Goal of the exercise:
Can you rewrite the lines from the one holding "This screenshot has height=812, width=1500." through the one holding "pyautogui.click(x=17, y=140)", inclusive, switching "underline" to "italic", keeping everything else unchanged, and omitting the pictures?

━━━ Material for the task ━━━

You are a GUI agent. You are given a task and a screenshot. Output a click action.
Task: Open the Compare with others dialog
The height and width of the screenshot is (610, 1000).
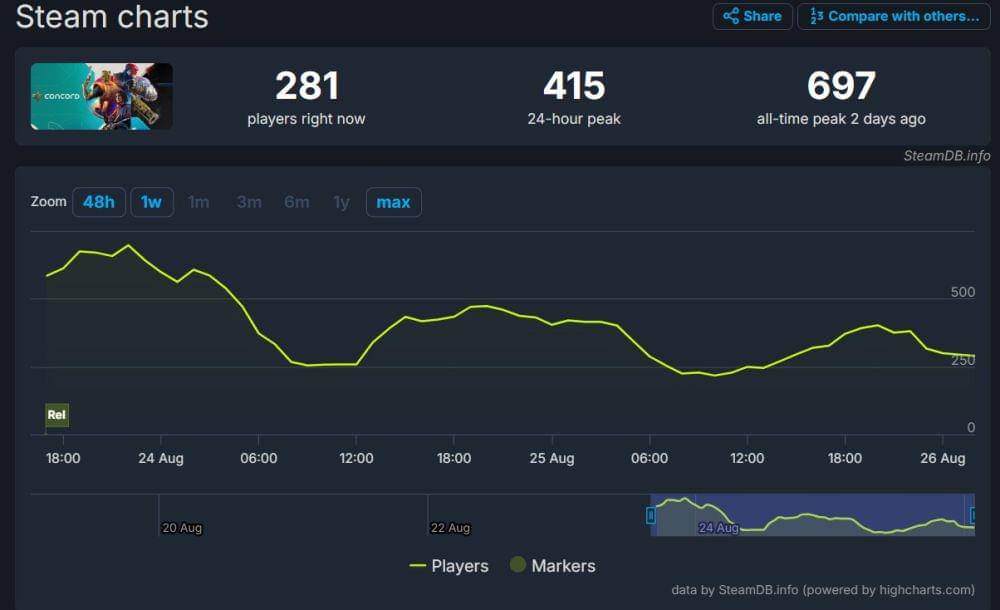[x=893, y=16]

━━━
━━━ Material for the task ━━━

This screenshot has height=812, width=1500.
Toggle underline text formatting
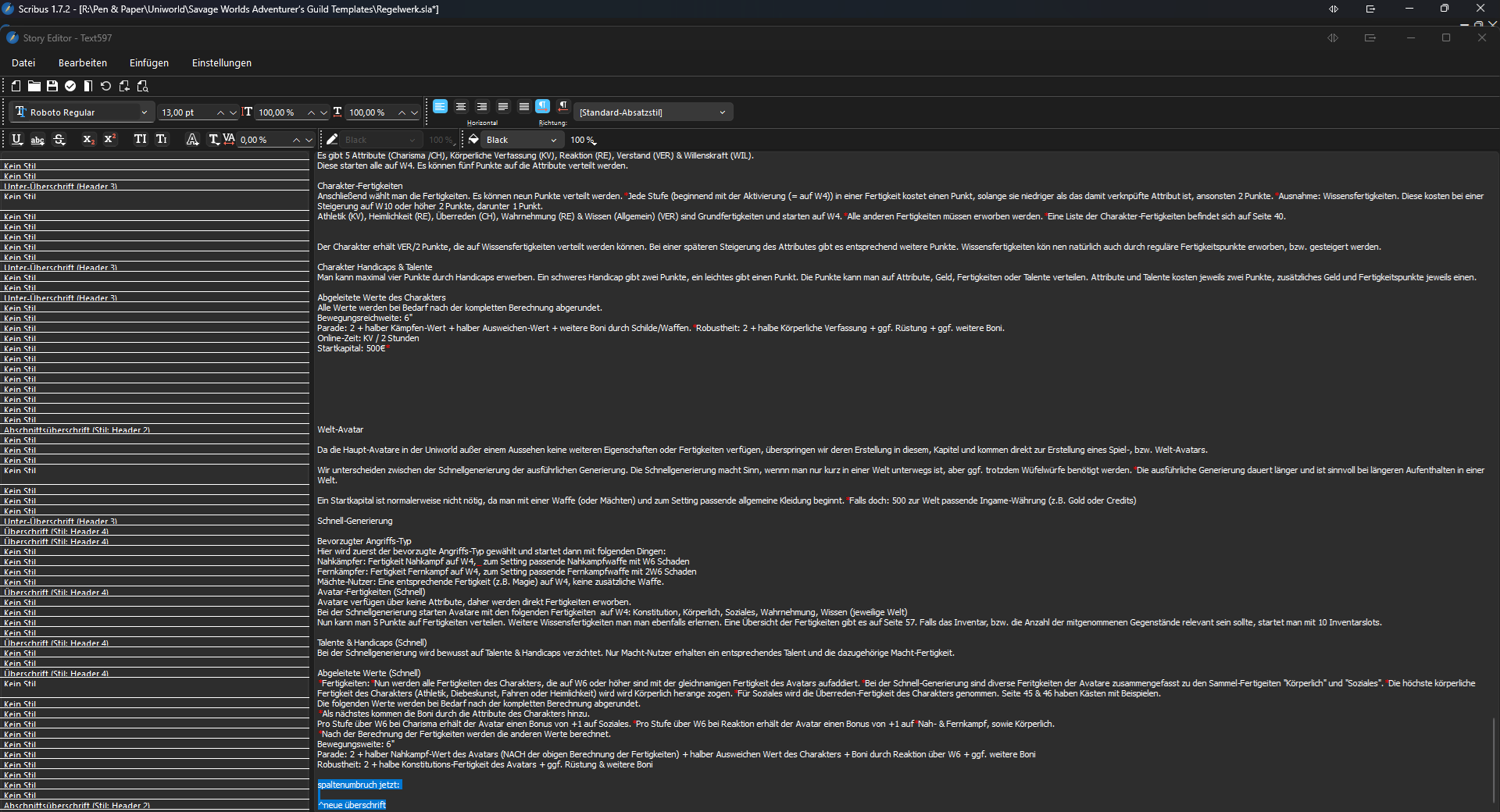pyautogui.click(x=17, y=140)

━━━
━━━ Material for the task ━━━

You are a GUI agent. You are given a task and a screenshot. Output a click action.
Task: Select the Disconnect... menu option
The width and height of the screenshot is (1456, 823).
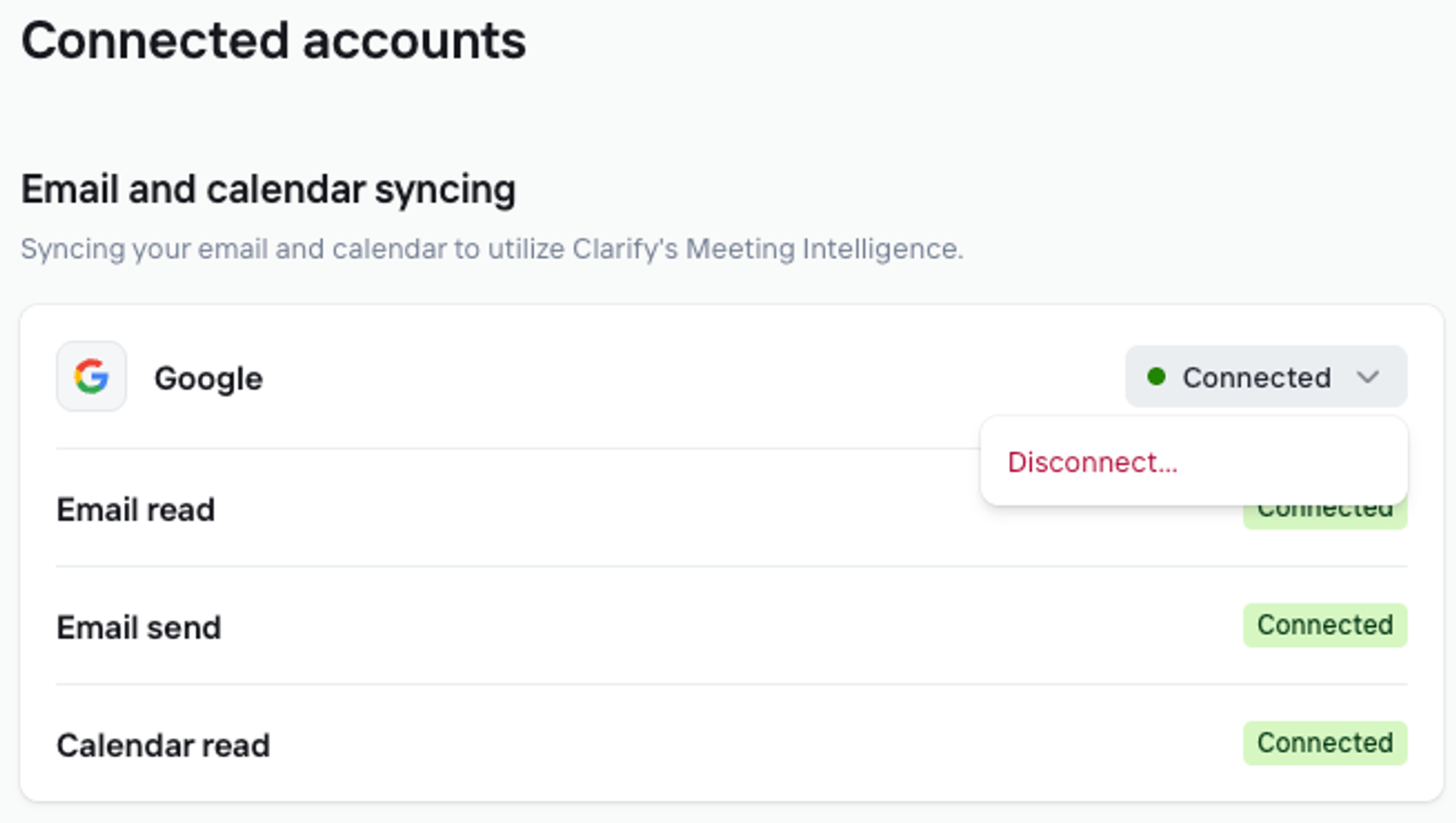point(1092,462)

━━━

Task response:
This screenshot has height=812, width=1500.
Toggle italic text formatting
pyautogui.click(x=17, y=140)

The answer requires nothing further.